Céline Sciamma (; born 12 November 1978) is a French screenwriter and film director. She is especially known for her films Girlhood (2014), My Life as a Courgette (2016), and Portrait of a Lady on Fire (2019), winning many nominations and awards for her films.

A common theme in Sciamma's films is the fluidity of gender and sexual identity among girls and women, and her films explore the female gaze.

Early life and education
Sciamma was born on 12 November 1978 was raised in Cergy-Pontoise, a suburb outside of Paris. Her father, Dominique Sciamma, is a software designer, and her brother, Laurent Sciamma, is a stand-up performer and graphic designer.

Before attending La Fémis, the première French film school, where she studied from 2001-2005, Sciamma earned her master's degree in French Literature at Paris Nanterre University. As a child, she was an avid reader and became interested in film as a teenager. Sciamma cites her grandmother as inspiration to her love of film, saying that she had a great interest in old Hollywood movies.
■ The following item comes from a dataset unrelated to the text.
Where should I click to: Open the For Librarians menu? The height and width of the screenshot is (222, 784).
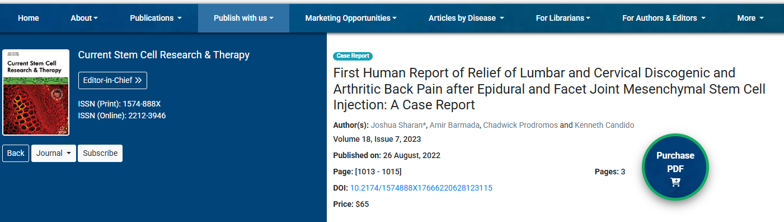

Sciamma also attended Utopia, an art house cinema theater in Cergy 3 times a week as a teenager. She wrote her first original script for Water Lilies as part of her final evaluation at La Fémis. Sciamma has stated that she never planned on directing, and that she has thought only about screenwriting or working as a critic, because she felt that directing was too much of a ‘male only’ position. Xavier Beauvois, who was chairman of the evaluation panel, and could be considered as her mentor, persuaded her to make the film. A year after finishing school, she began shooting the film in her hometown.

Career

Films
Sciamma's debut film, Water Lilies, was released in 2007. The French title, "Naissance des Pieuvres," translates to "Birth of the Octupuses," but was altered for the international release. The film's script was Sciamma's senior project at La Fémis, although when she wrote it, Sciamma did not intend to direct it. The film, shot in Cergy, France, a Parisian suburb, explores the world of synchronized swimming. Based on Sciamma's own encounter with the sport, the film's protagonist explores her burgeoning sexuality and attraction to the team's captain. Water Lilies was selected for screening in the section Un certain regard at the 2007 Cannes Film Festival. It also won the Louis Delluc award for a first film. The film secured three nominations for the 2008 César Awards; Sciamma was nominated for the César Award for Best Debut, and actresses Adèle Haenel and Louise Blachère were both nominated for the César Award for Most Promising Actress.

Sciamma directed her first short film, Pauline, in 2009 as part of a government anti-homophobia campaign called ‘Five films against homophobia’.

Her 2011 film Tomboy was written and shot in a matter of months. Sciamma wrote the script in three weeks, completed casting in three weeks, and shot the film in 20 days. It premiered at the 61st Berlin International Film Festival in the Panorama section of the festival, and won the Teddy award for films with queer topics. The film was shown in French schools as part of an educational program.

Sciamma worked on TV series Les Revenants (2012) for a year and a half. She has said in interviews that she wants to direct serial television series.

Her 2014 film Girlhood was selected to be screened as part of the Directors' Fortnight section of the 2014 Cannes Film Festival. It also played at the 2014 Toronto International Film Festival and the 2015 Sundance Film Festival. In interviews, Sciamma said that Girlhood would be her last coming-of-age film and that she considered it, Water Lilies and Tomboy a trilogy.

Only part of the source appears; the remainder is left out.